**What you need to do**:
Scale the click coordinates in the answers of the rows, from the line containing "You are a GUI" through the line containing "click(x=74, y=68)" (both included), by 1.05, rounding to whole numbers with halves rounded up, and leave all other text unchanged, including the stated screenshot dimensions. Give only those lines, requests included, and leave out the pictures.

**Information given**:
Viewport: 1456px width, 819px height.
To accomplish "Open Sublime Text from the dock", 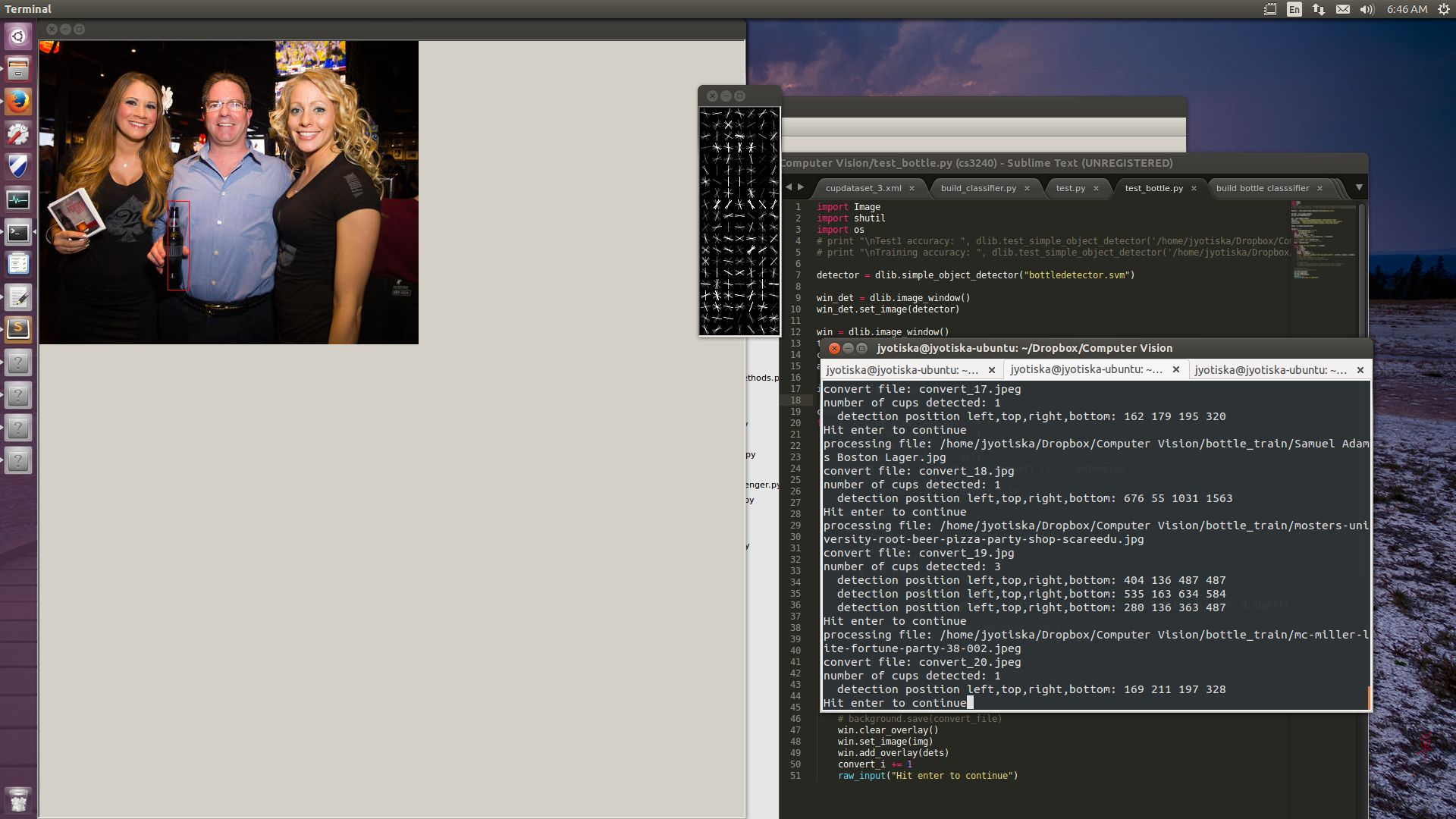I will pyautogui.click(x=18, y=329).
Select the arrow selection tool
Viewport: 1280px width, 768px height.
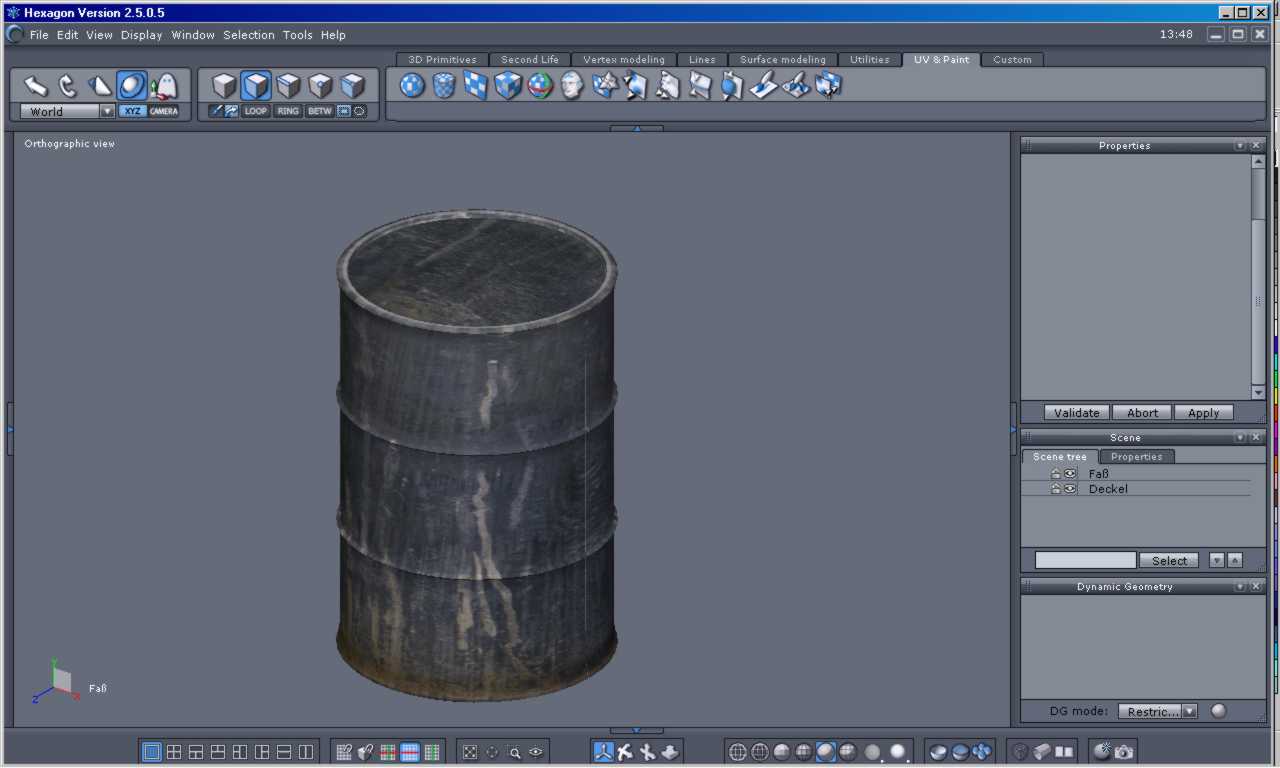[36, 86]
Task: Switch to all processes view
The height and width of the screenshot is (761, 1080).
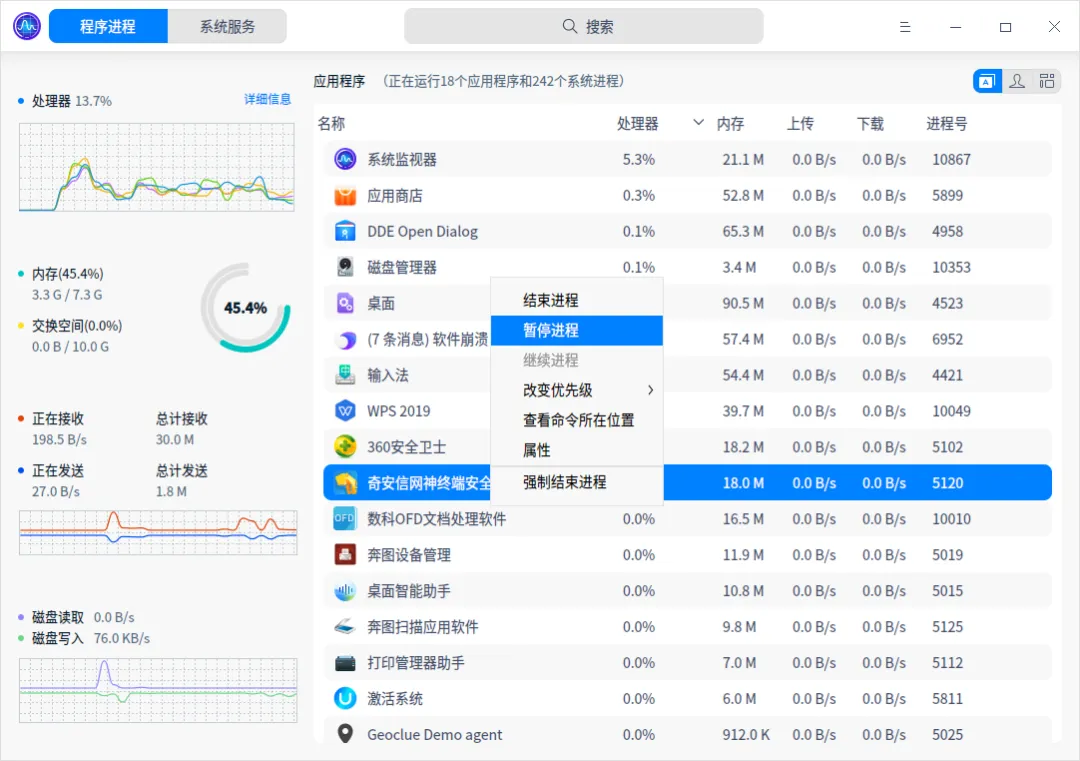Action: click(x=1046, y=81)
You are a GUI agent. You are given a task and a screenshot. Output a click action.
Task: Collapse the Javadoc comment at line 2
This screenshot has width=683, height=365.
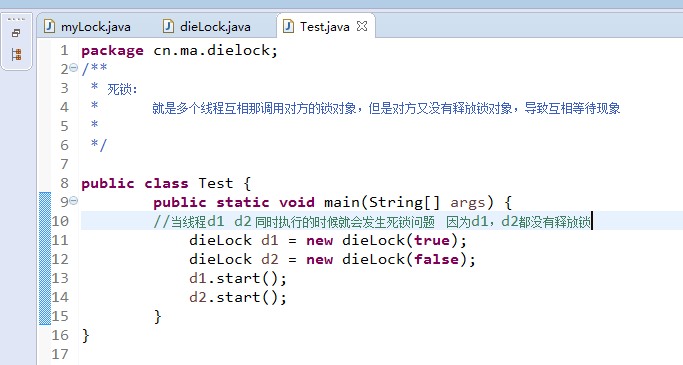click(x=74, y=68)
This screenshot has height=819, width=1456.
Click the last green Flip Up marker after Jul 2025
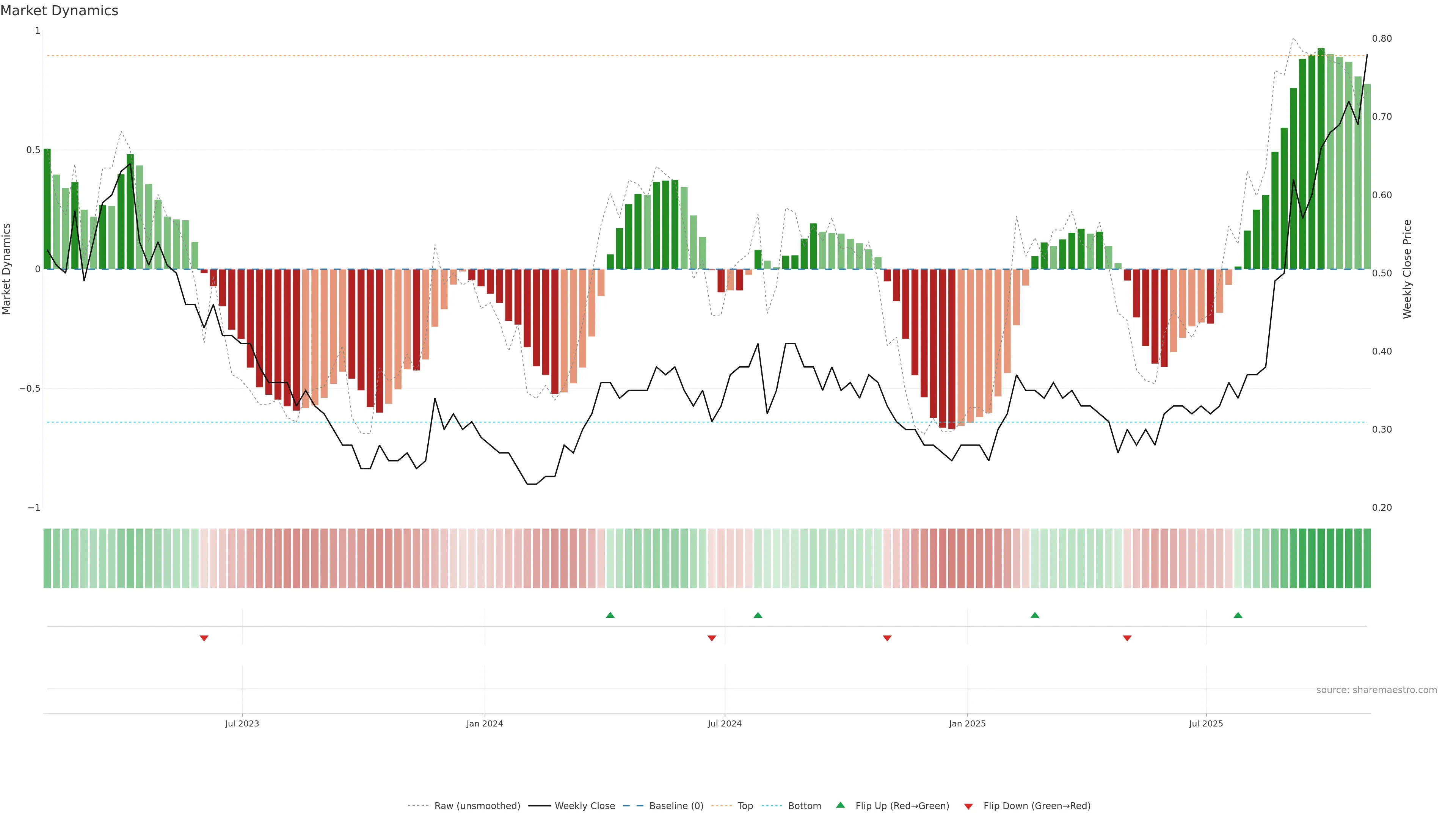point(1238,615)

...

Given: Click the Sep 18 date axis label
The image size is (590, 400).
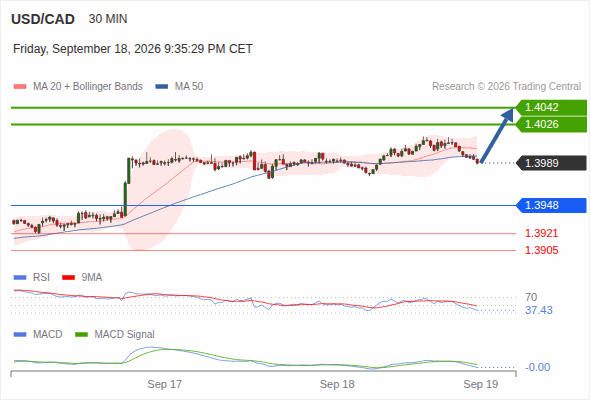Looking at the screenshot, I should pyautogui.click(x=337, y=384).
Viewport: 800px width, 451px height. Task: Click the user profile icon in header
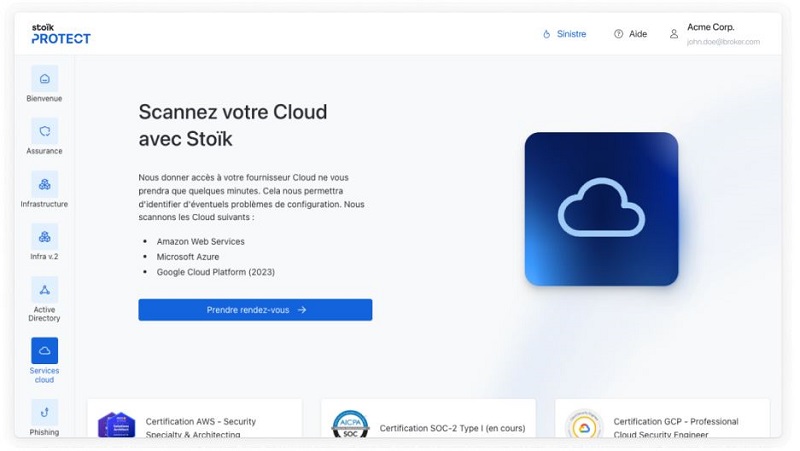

**Full solution**:
You are a GUI agent. You are given a task and a screenshot. Output a click action.
Task: Collapse the Javadoc comment at line 2
This screenshot has width=683, height=365.
click(x=78, y=71)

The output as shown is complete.